To define a group, you can use the spring.profiles.group property in your application.properties or application.yml file. For example:

spring.profiles.group.prod=proddb,prodmq,prodmetrics

Importing Additional Configuration

Now that we’ve fixed that basic issues with config file processing, we’re finally able to think about new features that we want to offer. The main one that we’re delivering with Spring Boot 2.4 is support for importing additional configuration.

With earlier versions of Spring Boot, it was pretty hard to import additional properties or yaml files beyond application.properties and application.yml. You could use the spring.config.additional-location property, but you needed to set it pretty early and it was quite limited with the types of files that it could deal with.

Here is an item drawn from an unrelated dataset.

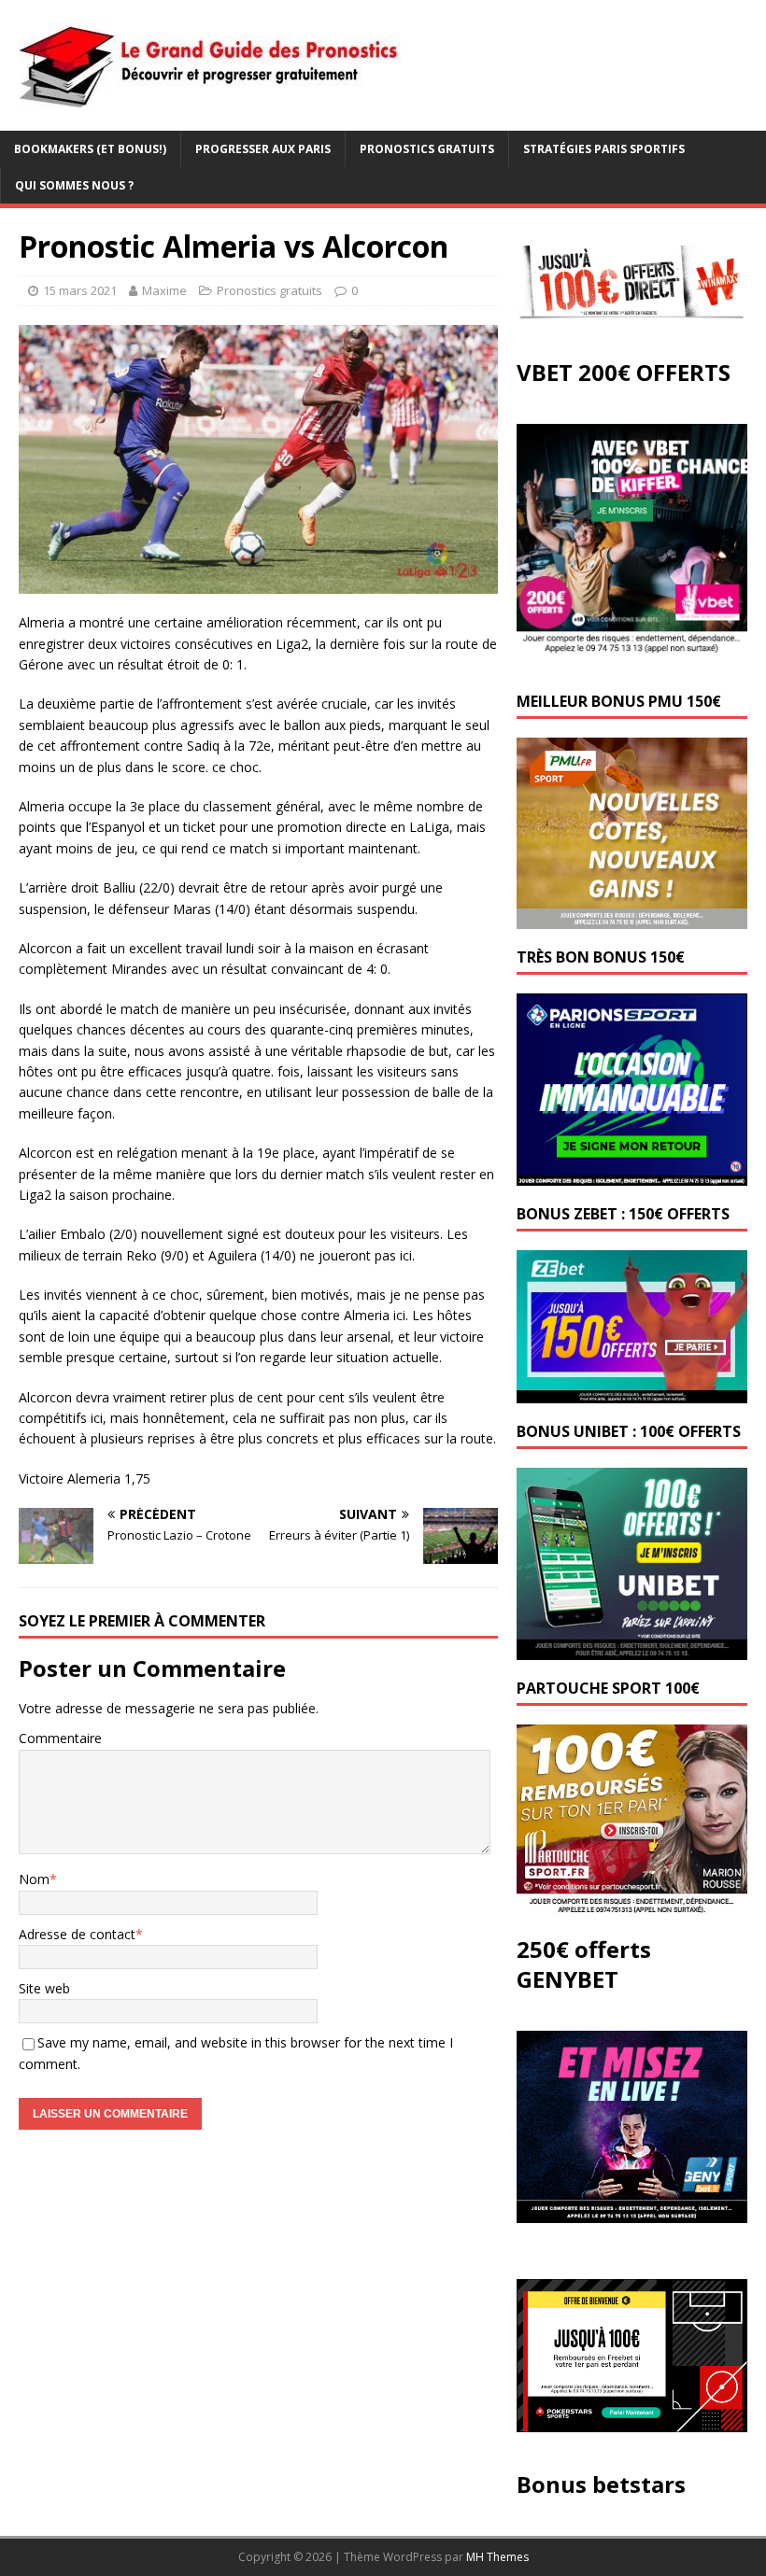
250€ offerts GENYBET (584, 1963)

With the latest milestone, you can use the new spring.config.import property directly in your application.properties or application.yml files. For example, you might want to import a "git ignored" developer.properties file so that any developer in your team can quickly change properties just for them:

application.name=myapp
spring.config.import=developer.properties

You can even combine spring.config.import declarations with spring.config.activate.on-profile properties. For example, here we load prod.properties only if the prod profile is active:

spring.config.activate.on-profile=prod
spring.config.import=prod.properties

Imports can be considered as additional documents inserted just below the document that declares them. They follow the same top-down ordering as regular multi-document files: An import will only be imported once, no matter how many times it is declared.

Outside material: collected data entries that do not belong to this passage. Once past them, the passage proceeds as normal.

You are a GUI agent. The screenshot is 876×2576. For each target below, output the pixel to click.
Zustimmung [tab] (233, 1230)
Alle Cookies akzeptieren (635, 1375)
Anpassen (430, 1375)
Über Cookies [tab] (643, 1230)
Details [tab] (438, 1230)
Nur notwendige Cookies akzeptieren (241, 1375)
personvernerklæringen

Volume Mounted Configuration Trees

Import definitions use URL-like syntax as their value. If your location doesn’t have a prefix, it’s considered to be a regular file or folder. If, however, you use the configtree: prefix, you’re telling Spring Boot that you expect a Kubernetes style volume mounted configuration tree at the location.

For example, you can declare the following in your application.properties:

spring.config.import=configtree:/etc/config

If you have the following mounted content:

etc/
 +- config/
     +- my/
     |  +- application
     +- test

You end up with my.application and test properties in your Spring Environment. The value for my.application will be the contents of /etc/config/my/application, and the value of test will be the contents of /etc/config/test.

Cloud Platform Activation

If you only want volume mounted config trees (or any properties for that matter) to be active on a specific cloud platform, you can use the spring.config.activate.on-cloud-platform property. This works in a similar way to the spring.config.activate.on-profile property, but uses CloudPlatform values, rather than profile names.

If we want to only enable our configtree example above when we’re deployed to Kubernetes, we can do the following:

spring.config.activate.on-cloud-platform=kubernetes
spring.config.import=configtree:/etc/config

Supporting Additional Locations

The location strings specified in spring.config.import properties are completely pluggable and may be extended by writing a few custom classes. We expect that third-party libraries may start to offer support for custom locations in the future. For example, you could imagine third-party jars to support locations such as archaius://…​, vault://…​ or zookeeper://…​.

If you’re interested in adding additional location support, look at the javadoc for ConfigDataLocationResolver and ConfigDataLoader in the org.springframework.boot.context.config package.

Using Legacy Processing

If you’re upgrading an existing Spring Boot application, and you don’t feel comfortable using all these new features, you can switch back to the older processor. To do that, you can set spring.config.use-legacy-processing to true to your application.properties or application.yml file. This should give you application config processing that’s identical to a Spring Boot 2.3 application.

If you do find you need to switch to legacy processing because we’ve missed a specific use-case, please raise an issue on GitHub and we’ll try to address it.